Newly sworn-in Kentucky Agriculture Commissioner James Comer is supporting a legislative package that pushes industrial hemp farming.
Under a law that took effect a decade ago, researchers can grow hemp for scientific reasons. But Comer says that’s no longer necessary, and new legislation needs to be passed.
“What that bill did was allow, gave permission to the university, the land grant university, UK, to research it. To research the different uses of industrial hemp, which really isn’t necessary because Canada is growing industrial hemp and we know what all you can make with industrial hemp,” he says.
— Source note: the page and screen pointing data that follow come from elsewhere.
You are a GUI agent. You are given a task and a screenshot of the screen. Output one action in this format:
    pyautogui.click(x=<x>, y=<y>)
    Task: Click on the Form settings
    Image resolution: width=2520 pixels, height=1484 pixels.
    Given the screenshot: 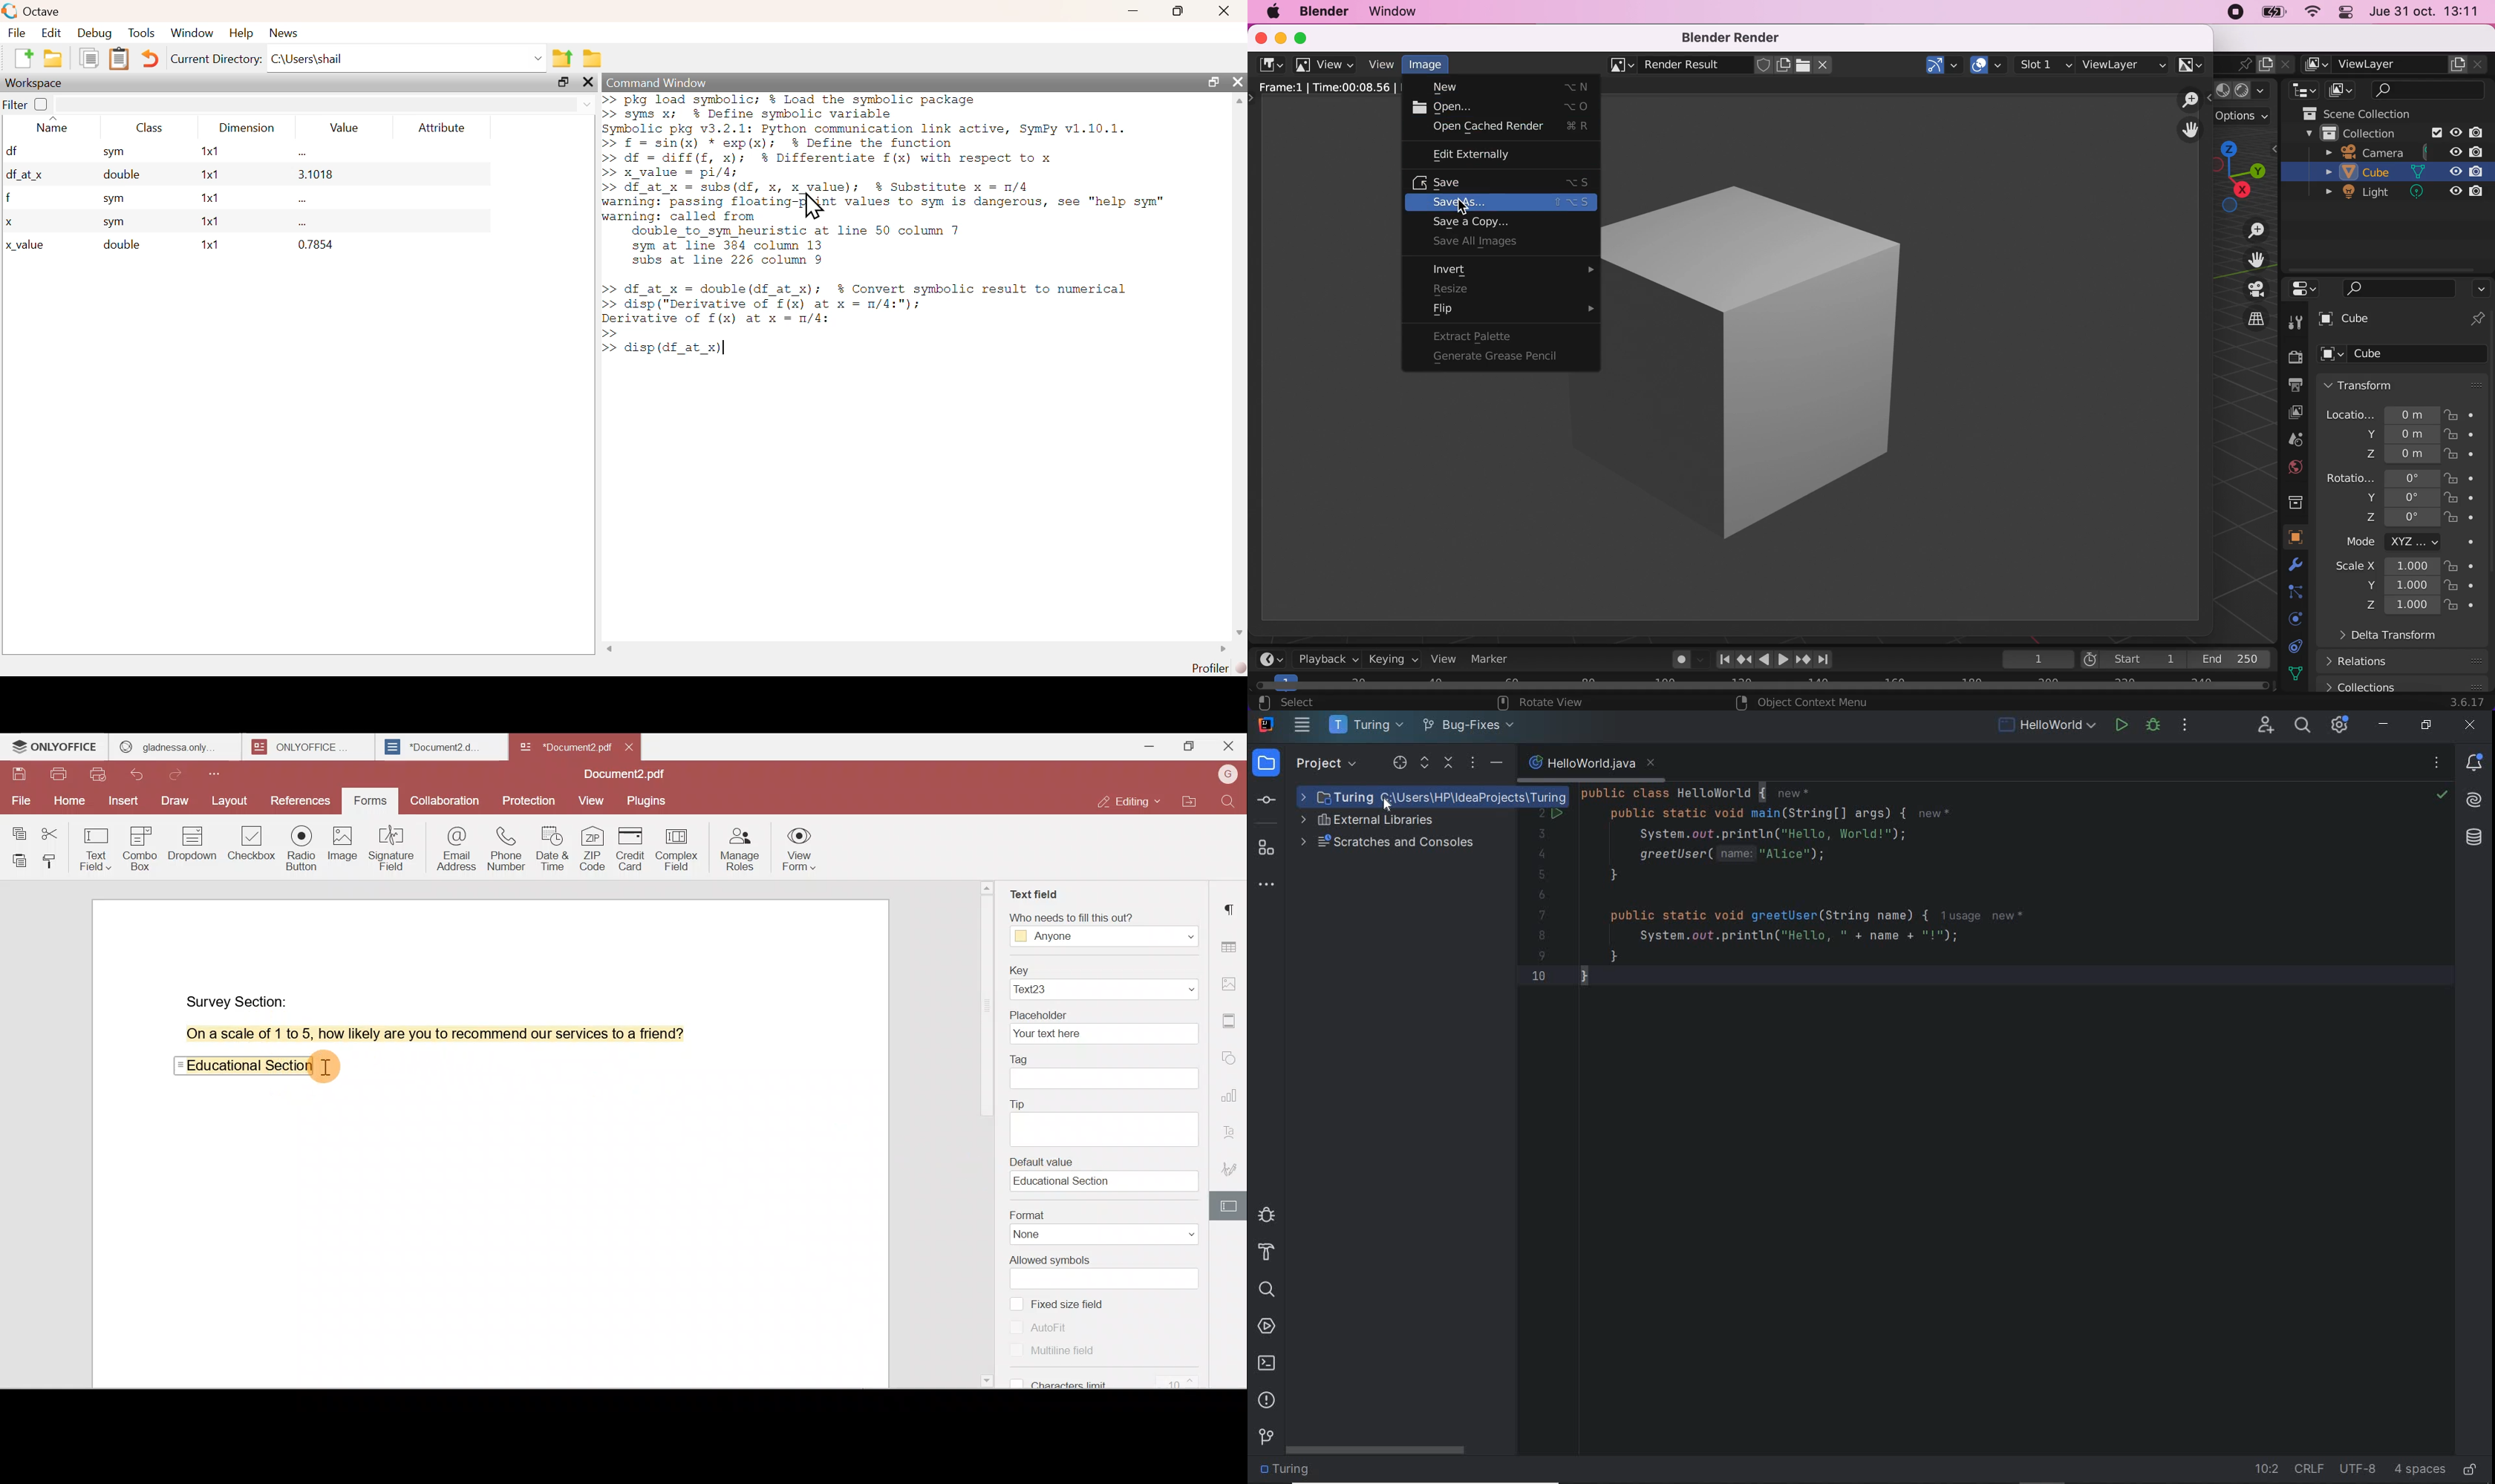 What is the action you would take?
    pyautogui.click(x=1225, y=1206)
One measure Comer supports builds on the old law. It would make the agriculture commissioner the head of the hemp commission, which was created when the law was passed. The commission is supposed to oversee hemp as a commodity, but has not previously met.
“I’ll take the lead,” says Comer. “That’s been another problem, finding someone to take the lead on it.”
Comer is also supporting legislation that failed last year. It would allow wide-scale industrial hemp farming. If it passes, Comer has promised to work with Senator Rand Paul to obtain a federal waiver to allow hemp farming.
Governor Steve Beshear says he does not support industrialized hemp farming based on objections from the law enforcement community, however, he says he’s open to talking with Comer and others about legalizing it.
“I am open to working with law enforcement and with local people to see if there’s an answer to that. But if I come down on a side on that issue it’s with law enforcement. We certainly have a huge drug problem in this country right now and in our state and I’m not going to support anything that will make it worse,” says Beshear.
Comer dismisses one of the chief concerns about industrial hemp: that farmers will sneak marijuana into their fields. Comer says the two plants can easily be told apart, and, further, the cross pollination that would occur by mixing the crops would damage the value of the crops.